RANGKASBITUNG – Bupati Iti Octavia Jayabaya mengungkap adanya dugaan kasus perjokian qari dan qariah pada Musabaqah Tilawatil Quran (MTQ) XVIII Provinsi Banten di Kota Serang. Kejadian tersebut harus diinvestigasi panitia MTQ Banten karena telah menjadi preseden buruk dan menciderai nilai-nilai kejujuran dalam berkompetisi.
Perempuan berkerudung ini mengaku, menerima laporan dari Lembaga Pengembangan Tilawatil Quran (LPTQ) Kabupaten Lebak tentang adanya praktek perjokian.
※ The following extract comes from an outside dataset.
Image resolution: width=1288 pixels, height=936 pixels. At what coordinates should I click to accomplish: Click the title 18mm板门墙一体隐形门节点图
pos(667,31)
Modusnya, kafilah dari kabupaten kota mendaftarkan nama A untuk ikut lomba, tapi kemudian yang berlomba di depan dewan juri orangnya berbeda.
“Ya, saya dengar laporan bahwa ada dugaan perjokian pada MTQ Banten lalu. Yang didaftarkan nama si A tapi yang ngajinya bukan si A,” kata Iti Octavia Jayabaya saat melakukan evaluasi dan pemberian uang kadedeuh kepada kafilah berprestasi di Setda Lebak, Jumat (24/12).
Mantan anggota DPR RI ini mengungkap, kafilah asal Lebak telah melaporkan dugaan kasus perjokian tersebut kepada panitia MTQ Banten. Namun, sampai sekarang belum ada informasi mengenai tindakan yang akan dilakukan panitia MTQ. Jika persoalan ini dibiarkan, Iti khawatir akan menjadi preseden buruk bagi Pemprov Banten dan pergelaran MTQ.
“Bukan kita bersedih atau kecewa karena tidak juara bukan. Ini harus didobrak yang kaya begini. Ini preseden buruk bagi Banten yang katanya agamis, ahlakul karimah. Tapi tidak mencerminkan ahlak yang baik,” ujarnya.